Parts of the exercise:
**a.** From the passage on improvisation in music therapy below, which comes before the data, list the basic therapeutic techniques it describes.
**b.** In the passage on improvisation in music therapy below, which comes before the data, what technique has the use of a rhythmic ostinato as an example?
**c.** Pick up the passage on improvisation in music therapy below, which comes before the data, and continue it from its last sentence.

According to Bruscia (1998), clinical goals that can be achieved through improvisation are as follows:
1. Establish a nonverbal channel of communication, and a bridge to verbal communication
2. Provide a fulfilling means of self-expression and identity formation
3. Explore various aspects of self in relation to others
4. Develop the capacity for interpersonal intimacy
5. Develop group skills
6. Develop creativity, expressive freedom, and playfulness with various degrees of structure
7. Stimulate and develop the senses
8. Play, on the spot, with a decisiveness that invites clarity of intention
9. Develop perceptual and cognitive skills

== Improvisational methods and their variations ==

Improvisation can be carried out with both musical and nonmusical references. (Bruscia 1987, 10)
- Referential improvisations are those in which the client improvises to portray a nonmusical reference (e.g., an event, feeling, image, relationship, etc.)
- Non-referential improvisations are those in which the client improvises without reference to anything other than the sounds or music.
- Frequently used variations are as follows:

| Variations | Explanations |
|---|---|
| Instrumental referential | creating music on a musical instrument according to a given reference |
| Instrumental non-referential | creating music on a musical instrument without reference |
| Song improvisation | creating lyrics, melody, and accompaniment to a song |
| Vocal non-referential | creating a vocal piece without words or images |
| Body improvisation | creating various kinds of body sounds |
| Mixed media | creating a piece with any combination of instrumental, vocal, or body sounds |
| Conducted improvisation | creating a piece by giving directive cues to one or more improvisers |

== Basic therapeutic techniques ==

Bruscia (1987) and Wigram (2004) introduced a variety of improvisational techniques in their books. Among these, there are a few major therapeutic techniques. Imitating is a basic technique of empathy in which the music therapist copies or repeats a client's response, after the response has been displayed. The music therapist focuses on any sound, rhythm, interval or even facial expression. Reflecting is a technique in which the music therapist expresses the same moods or feelings which have been presented by the client. Rhythmic grounding is implemented by establishing a steady beat or rhythm, supporting the client's improvisation. The use of a rhythmic ostinato is an example of rhythmic grounding. Dialoguing is a process in which the music therapist and the client communicate through their improvisations. Lastly, accompanying is a technique in which the music therapist supports the client's improvisation by giving an accompaniment that consists of rhythm, melody, and chord progressions.

Data block:
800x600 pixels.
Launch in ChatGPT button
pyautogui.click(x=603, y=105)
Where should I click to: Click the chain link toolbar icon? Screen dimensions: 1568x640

Exercise responses:
**a.** Imitating, reflecting, rhythmic grounding, dialoguing, accompanying

**b.** Rhythmic grounding.

**c.**
== Integration of therapeutic methods ==

It is important to have variety in music therapy sessions. Improvisation should be conducted using more than just one or two methods and techniques. It is also critical to maintain flexibility during the improvisation. For example, the music therapist can preserve a flexible session flow by incorporating several methods, such as imitating, accompanying, dialoguing, and rhythmic grounding.

== Benefits of using Improvisation methods ==
Using Improvisation in musical therapy actually has specific benefits for those with neurological problems. These benefits can span from reducing anxiety and stress to improving communication and behavioral attention problems in younger adults/children. This is due to the proposed idea that musical therapy with improvisation links the unconscious and the conscious brain, promoting social and creative interaction. Many believe that it is a useful tool used to connected on a deeper level with patients in order to bring out these characteristics and benefits within themselves. Improvisation is a fun way to challenge the psyche of individuals and it shows to have very good results in promoting healthy benefits later on down the road.